Records excerpted from a collection:
--------------------------------------------------

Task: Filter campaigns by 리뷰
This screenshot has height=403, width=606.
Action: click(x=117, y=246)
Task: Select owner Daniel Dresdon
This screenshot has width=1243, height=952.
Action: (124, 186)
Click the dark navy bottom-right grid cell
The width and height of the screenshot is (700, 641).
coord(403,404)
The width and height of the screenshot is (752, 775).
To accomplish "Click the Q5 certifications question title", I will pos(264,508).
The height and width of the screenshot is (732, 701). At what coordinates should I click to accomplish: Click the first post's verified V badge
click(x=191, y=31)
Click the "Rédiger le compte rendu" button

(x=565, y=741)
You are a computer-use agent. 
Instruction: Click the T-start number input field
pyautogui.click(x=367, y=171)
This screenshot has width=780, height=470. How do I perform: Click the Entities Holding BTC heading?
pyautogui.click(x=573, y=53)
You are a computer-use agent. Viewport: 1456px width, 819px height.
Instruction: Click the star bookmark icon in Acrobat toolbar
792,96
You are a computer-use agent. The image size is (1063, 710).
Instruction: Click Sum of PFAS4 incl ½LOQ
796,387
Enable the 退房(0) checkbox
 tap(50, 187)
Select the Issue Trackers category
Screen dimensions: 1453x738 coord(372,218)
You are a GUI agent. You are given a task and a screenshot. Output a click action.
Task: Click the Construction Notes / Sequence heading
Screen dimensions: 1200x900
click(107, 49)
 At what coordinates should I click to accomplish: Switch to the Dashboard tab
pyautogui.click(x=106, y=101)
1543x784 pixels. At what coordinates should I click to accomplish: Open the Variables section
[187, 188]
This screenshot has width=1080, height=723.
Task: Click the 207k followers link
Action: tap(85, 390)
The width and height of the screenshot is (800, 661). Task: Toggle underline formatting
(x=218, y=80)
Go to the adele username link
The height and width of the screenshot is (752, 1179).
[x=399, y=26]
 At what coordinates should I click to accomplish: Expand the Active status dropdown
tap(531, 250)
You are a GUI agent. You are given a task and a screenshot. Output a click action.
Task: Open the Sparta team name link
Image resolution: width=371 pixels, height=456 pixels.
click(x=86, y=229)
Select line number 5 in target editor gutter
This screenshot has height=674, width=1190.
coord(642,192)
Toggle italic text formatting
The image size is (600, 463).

--------------------------------------------------

Rewrite the material from its first line through the line containing "[x=399, y=26]", swapping "Instruction" for "Goal" and leaving everything else unchanged.

_EXERCISE ANSWER_
Task: Filter campaigns by 리뷰
This screenshot has height=403, width=606.
Action: click(x=117, y=246)
Task: Select owner Daniel Dresdon
This screenshot has width=1243, height=952.
Action: (124, 186)
Click the dark navy bottom-right grid cell
The width and height of the screenshot is (700, 641).
coord(403,404)
The width and height of the screenshot is (752, 775).
To accomplish "Click the Q5 certifications question title", I will pos(264,508).
The height and width of the screenshot is (732, 701). At what coordinates should I click to accomplish: Click the first post's verified V badge
click(x=191, y=31)
Click the "Rédiger le compte rendu" button

(x=565, y=741)
You are a computer-use agent. 
Goal: Click the T-start number input field
pyautogui.click(x=367, y=171)
This screenshot has width=780, height=470. How do I perform: Click the Entities Holding BTC heading?
pyautogui.click(x=573, y=53)
You are a computer-use agent. Viewport: 1456px width, 819px height.
Goal: Click the star bookmark icon in Acrobat toolbar
792,96
You are a computer-use agent. The image size is (1063, 710).
Goal: Click Sum of PFAS4 incl ½LOQ
796,387
Enable the 退房(0) checkbox
 tap(50, 187)
Select the Issue Trackers category
Screen dimensions: 1453x738 coord(372,218)
You are a GUI agent. You are given a task and a screenshot. Output a click action.
Task: Click the Construction Notes / Sequence heading
Screen dimensions: 1200x900
click(107, 49)
 At what coordinates should I click to accomplish: Switch to the Dashboard tab
pyautogui.click(x=106, y=101)
1543x784 pixels. At what coordinates should I click to accomplish: Open the Variables section
[187, 188]
This screenshot has width=1080, height=723.
Task: Click the 207k followers link
Action: tap(85, 390)
The width and height of the screenshot is (800, 661). Task: Toggle underline formatting
(x=218, y=80)
Go to the adele username link
The height and width of the screenshot is (752, 1179).
[x=399, y=26]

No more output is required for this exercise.